*** The records ***

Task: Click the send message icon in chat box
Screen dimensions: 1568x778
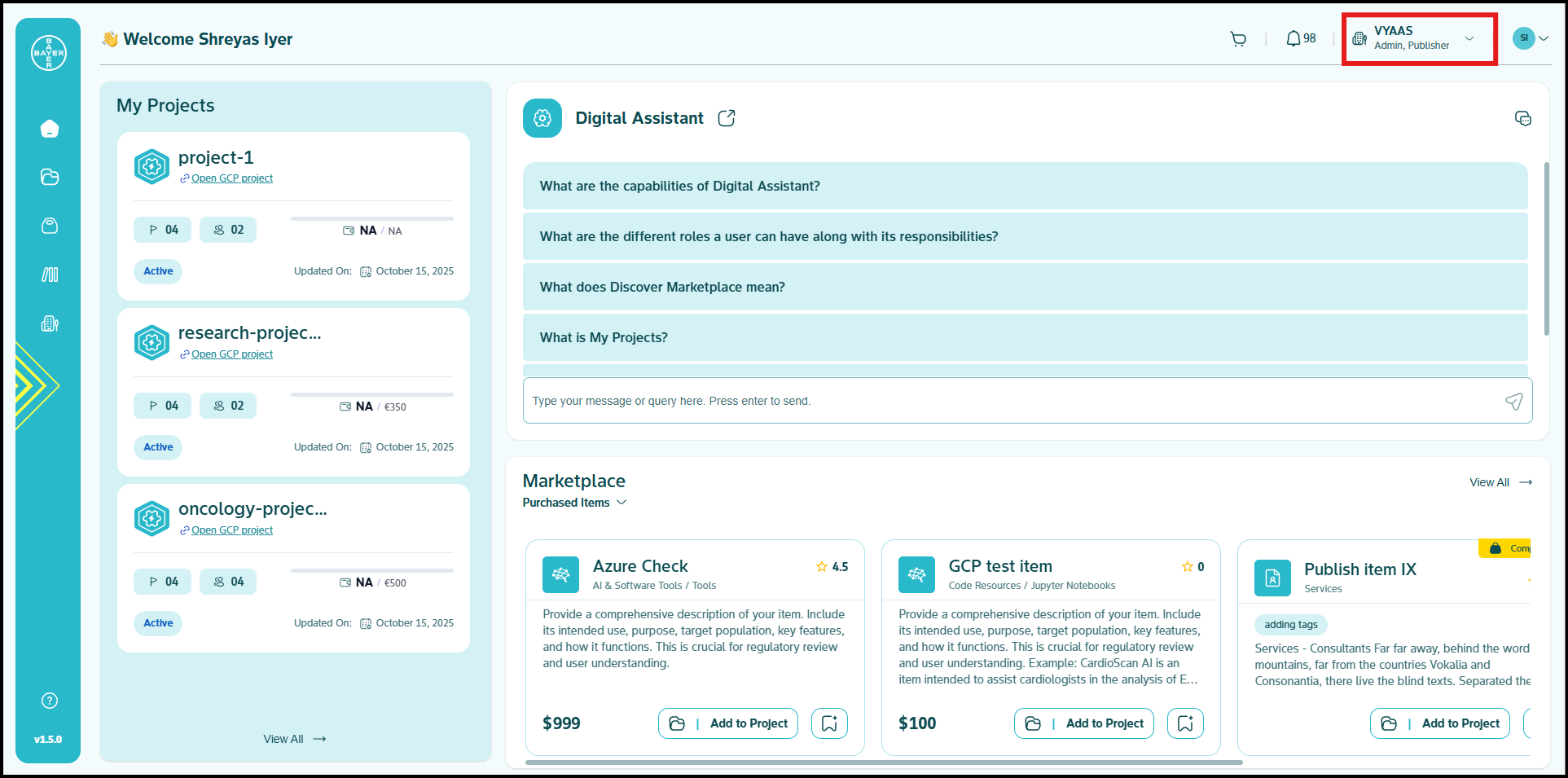Action: 1513,401
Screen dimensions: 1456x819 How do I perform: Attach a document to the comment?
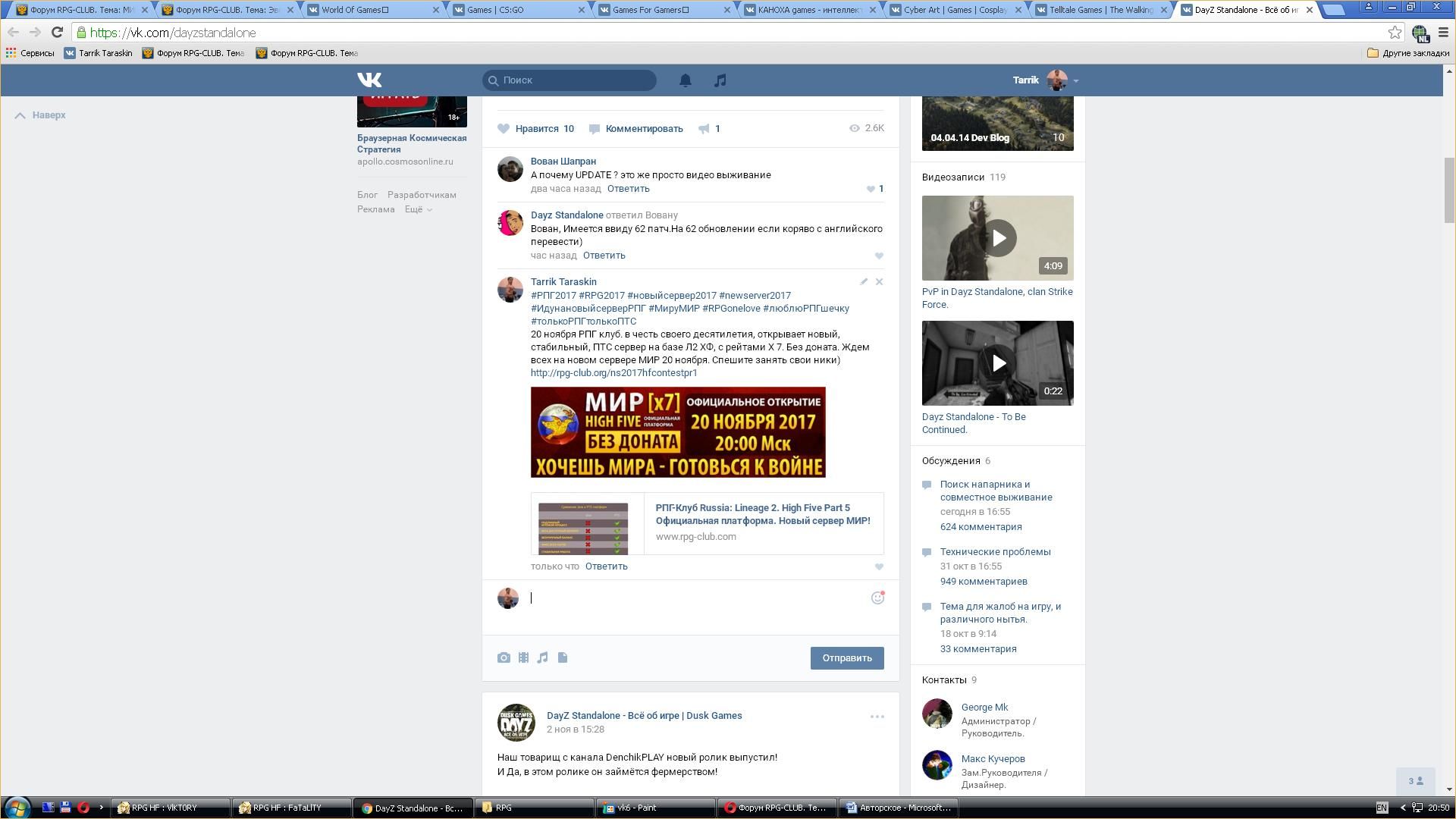tap(563, 658)
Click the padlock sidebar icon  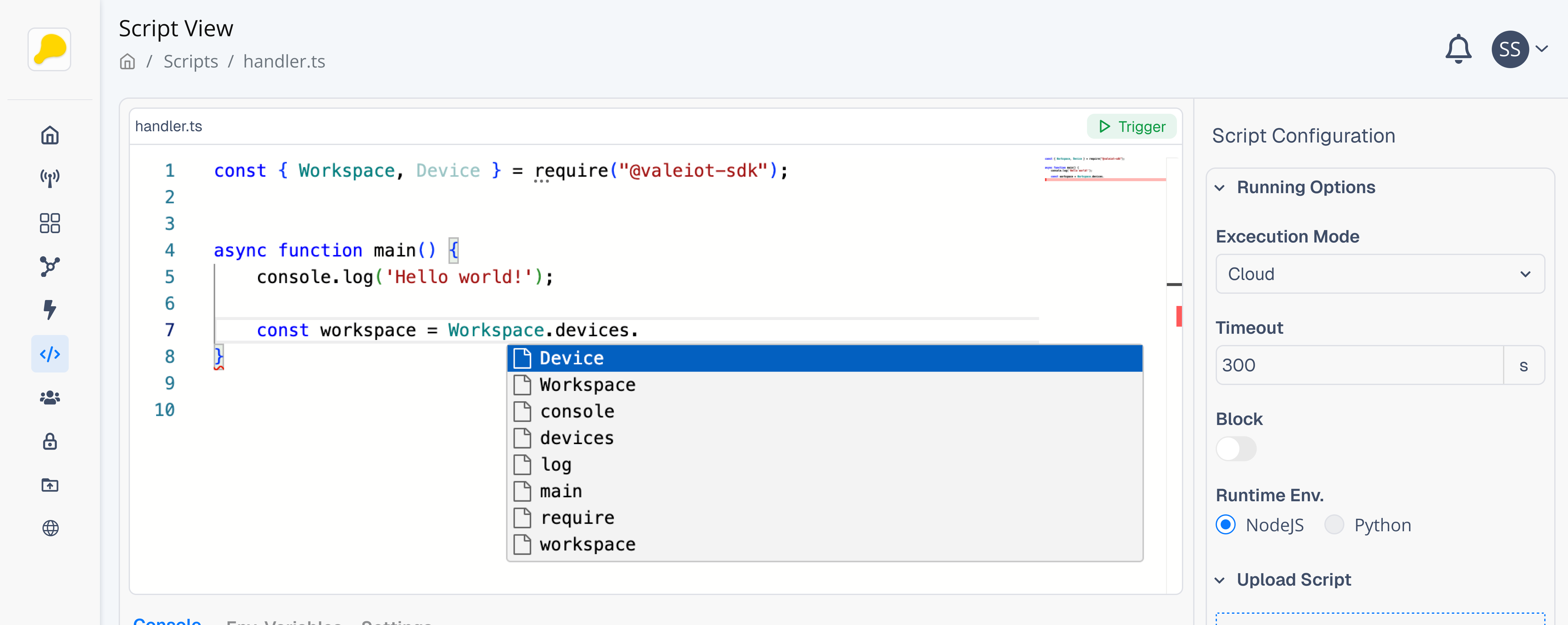click(x=50, y=441)
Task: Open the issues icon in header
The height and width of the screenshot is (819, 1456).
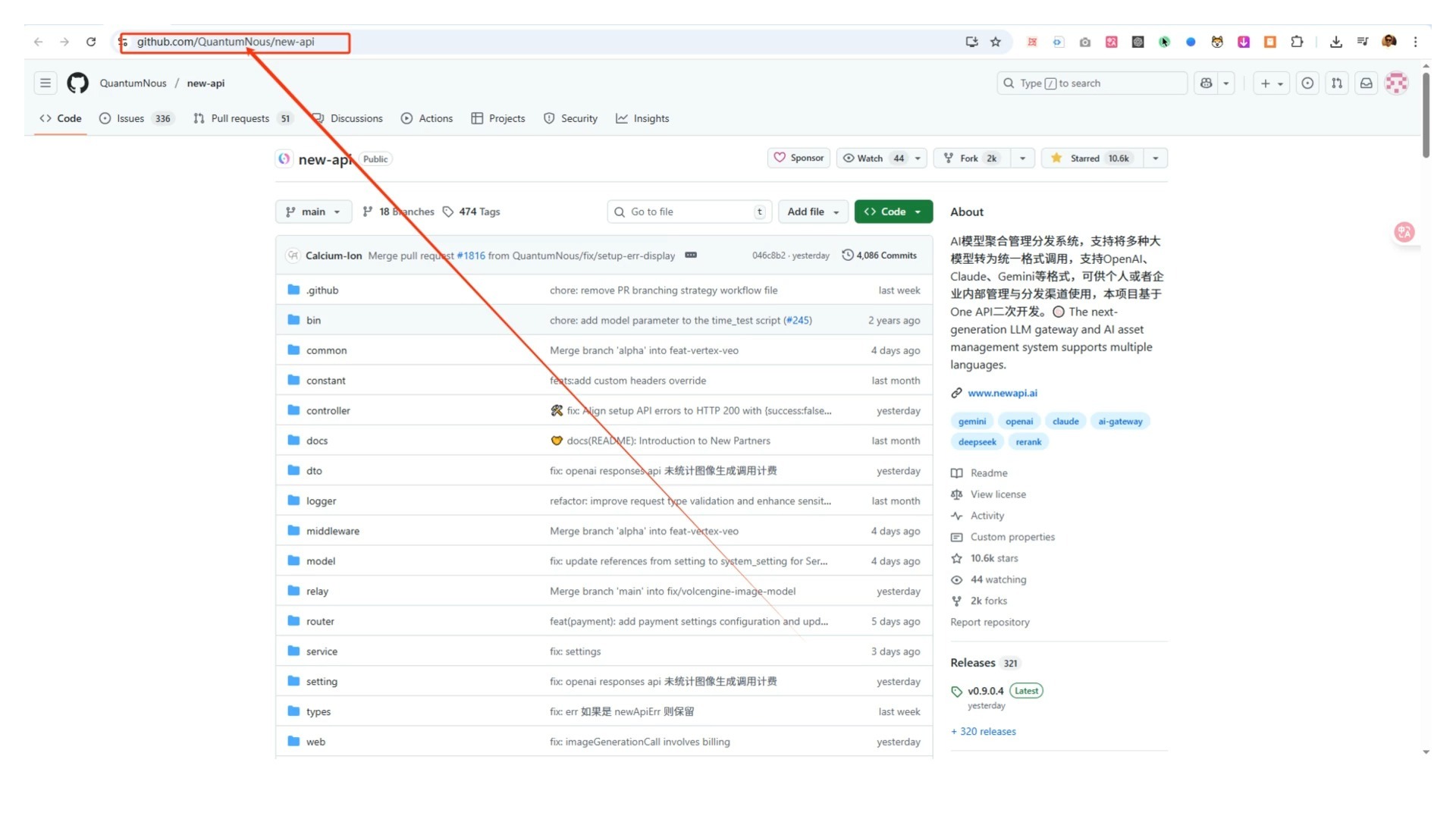Action: click(1307, 83)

***

## What you are asked to do
Find the word "Task" in the entries. Copy each line that holds it.

## Problem solution
Task: Click the send message icon in chat box
Task: Open the issues icon in header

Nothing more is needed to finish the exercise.